Durante a ação, quatro mandados de prisão temporária e quatro de busca e apreensão foram cumpridos em Mato Grosso do Sul e Mato Grosso. Dois investigados morreram após confronto com policiais em Rondonópolis (MT).

A operação foi coordenada pelo Departamento de Polícia Especializada (DPE), por meio da Delegacia Especializada de Repressão a Roubos a Bancos, Assaltos e Sequestros (Garras), em conjunto com o Departamento de Repressão à Corrupção e ao Crime Organizado (Dracco), através da Delegacia Especializada de Combate ao Crime Organizado (Decco).

Segundo a Polícia Civil, a investigação apura a atuação de integrantes da facção criminosa envolvidos em crimes graves praticados na região norte de Mato Grosso do Sul. Dos quatro alvos da operação, três foram localizados em Rondonópolis, no Mato Grosso, e um em Coxim.

Durante o cumprimento de um dos mandados em Rondonópolis, equipes do Garras localizaram um dos principais investigados em uma residência apontada como esconderijo da organização criminosa.
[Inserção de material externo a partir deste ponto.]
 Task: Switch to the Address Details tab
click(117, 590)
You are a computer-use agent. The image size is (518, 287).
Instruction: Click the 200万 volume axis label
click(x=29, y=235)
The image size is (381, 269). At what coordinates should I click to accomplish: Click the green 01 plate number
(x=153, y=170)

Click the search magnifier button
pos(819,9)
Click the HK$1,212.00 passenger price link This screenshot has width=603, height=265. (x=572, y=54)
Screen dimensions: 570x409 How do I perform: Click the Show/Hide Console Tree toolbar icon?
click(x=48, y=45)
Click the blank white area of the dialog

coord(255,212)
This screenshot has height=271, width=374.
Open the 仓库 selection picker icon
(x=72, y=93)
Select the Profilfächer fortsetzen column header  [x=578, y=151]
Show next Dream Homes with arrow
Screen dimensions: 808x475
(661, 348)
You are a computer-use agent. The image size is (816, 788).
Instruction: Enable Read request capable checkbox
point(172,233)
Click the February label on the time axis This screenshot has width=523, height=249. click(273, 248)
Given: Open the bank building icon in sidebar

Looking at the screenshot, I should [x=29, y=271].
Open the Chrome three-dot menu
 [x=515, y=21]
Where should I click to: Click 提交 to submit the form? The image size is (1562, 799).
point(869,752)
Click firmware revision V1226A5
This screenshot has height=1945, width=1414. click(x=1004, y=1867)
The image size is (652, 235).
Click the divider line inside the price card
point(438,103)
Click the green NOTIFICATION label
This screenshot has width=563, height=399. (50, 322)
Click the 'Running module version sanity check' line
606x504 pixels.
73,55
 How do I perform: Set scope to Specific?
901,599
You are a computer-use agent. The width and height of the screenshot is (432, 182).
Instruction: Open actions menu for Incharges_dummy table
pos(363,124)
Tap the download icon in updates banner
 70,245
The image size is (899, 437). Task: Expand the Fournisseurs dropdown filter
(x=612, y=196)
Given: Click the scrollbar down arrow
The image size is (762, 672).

Conforme a polícia, dois suspeitos reagiram à abordagem utilizando armas de fogo e passaram a representar risco aos agentes que participavam da operação.

Diante da situação, houve intervenção policial para conter a agressão. Os dois homens foram socorridos e encaminhados a uma unidade hospitalar da região, mas não resistiram aos ferimentos e morreram.

No imóvel, os policiais apreenderam armas de fogo supostamente utilizadas pelos investigados, além de uma quantidade de droga com características semelhantes à maconha. Todo o material foi recolhido para perícia e demais procedimentos de polícia judiciária.

De acordo com a Polícia Civil, a Operação Leviatã 2 integra uma série de ações permanentes de enfrentamento às organizações criminosas e ao tráfico de drogas no Estado. O objetivo é desarticular a estrutura da facção, identificar novos integrantes e impedir o avanço de suas atividades em Mato Grosso do Sul.

As investigações continuam para localizar outros envolvidos.